In the new study, Goodwin and her co-investigators used data from adults age 18 and older in the 2020 National Survey on Drug Use and Health, a representative survey of U.S. individuals. Participants’ responses to a question about how much people risk harming themselves physically and in other ways by smoking one or more packs of cigarettes per day were compared between those who use cannabis daily and those who did not use cannabis in the past year. Results showed that 62 percent of adults who use cannabis daily perceived pack a day cigarette use to be of “great” risk to health, compared with 73 percent of those who did not use cannabis in the past year.

The findings align with Goodwin’s prior work showing that cigarette use is much more common among those who use cannabis, and that cannabis legalization may contribute to observed increases in cannabis use and cannabis-cigarette co-use among adults. “We wondered why that might be,” she said. “Our findings suggest that diminished risk perception of pack-a-day cigarette use may be one contributing factor.”
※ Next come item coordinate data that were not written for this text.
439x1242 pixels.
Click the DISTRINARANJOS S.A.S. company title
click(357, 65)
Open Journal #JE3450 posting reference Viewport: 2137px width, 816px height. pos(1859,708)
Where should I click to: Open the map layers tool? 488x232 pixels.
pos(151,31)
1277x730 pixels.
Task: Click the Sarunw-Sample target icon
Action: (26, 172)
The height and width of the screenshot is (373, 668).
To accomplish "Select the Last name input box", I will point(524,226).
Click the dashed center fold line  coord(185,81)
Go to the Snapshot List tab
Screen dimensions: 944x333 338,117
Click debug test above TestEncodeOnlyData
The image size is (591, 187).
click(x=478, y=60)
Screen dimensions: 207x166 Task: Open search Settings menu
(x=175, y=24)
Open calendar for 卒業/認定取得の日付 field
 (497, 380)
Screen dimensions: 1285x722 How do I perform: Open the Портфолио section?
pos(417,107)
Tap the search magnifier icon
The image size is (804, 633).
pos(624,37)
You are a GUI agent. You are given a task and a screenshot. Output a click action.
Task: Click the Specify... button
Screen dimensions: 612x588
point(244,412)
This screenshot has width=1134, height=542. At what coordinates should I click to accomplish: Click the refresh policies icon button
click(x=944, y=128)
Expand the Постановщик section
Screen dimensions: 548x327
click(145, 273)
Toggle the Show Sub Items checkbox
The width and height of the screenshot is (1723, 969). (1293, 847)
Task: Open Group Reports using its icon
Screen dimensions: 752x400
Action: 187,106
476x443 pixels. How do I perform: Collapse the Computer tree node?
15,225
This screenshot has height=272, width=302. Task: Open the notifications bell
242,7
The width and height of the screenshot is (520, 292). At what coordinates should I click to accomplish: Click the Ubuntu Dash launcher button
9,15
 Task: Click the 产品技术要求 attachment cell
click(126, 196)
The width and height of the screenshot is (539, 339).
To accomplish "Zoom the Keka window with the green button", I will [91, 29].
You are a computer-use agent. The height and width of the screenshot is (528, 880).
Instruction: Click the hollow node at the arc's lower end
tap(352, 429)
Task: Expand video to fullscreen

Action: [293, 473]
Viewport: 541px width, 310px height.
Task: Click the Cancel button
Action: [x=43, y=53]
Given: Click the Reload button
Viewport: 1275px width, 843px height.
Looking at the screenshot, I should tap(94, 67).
Goodwin continued: “Enacting legislation on the local and state level that reduces the appeal of cannabis products to youth vis-à-vis prohibiting product packaging that mimics foods and candies that are traditionally marketed to children (e.g., pop-tarts, Oreos) may reduce potential unintended harms to the most vulnerable members of our community via accidental ingestion/poisonings, which have exploded in number in recent years in the U.S., with child and adolescent intentional use of these products.” 

Co-authors are Meng Xi Sun, Columbia Mailman School of Public Health; and Keely Cheslack-Postava, Vagelos College of Physicians and Surgeons and the New York State Psychiatric Institute.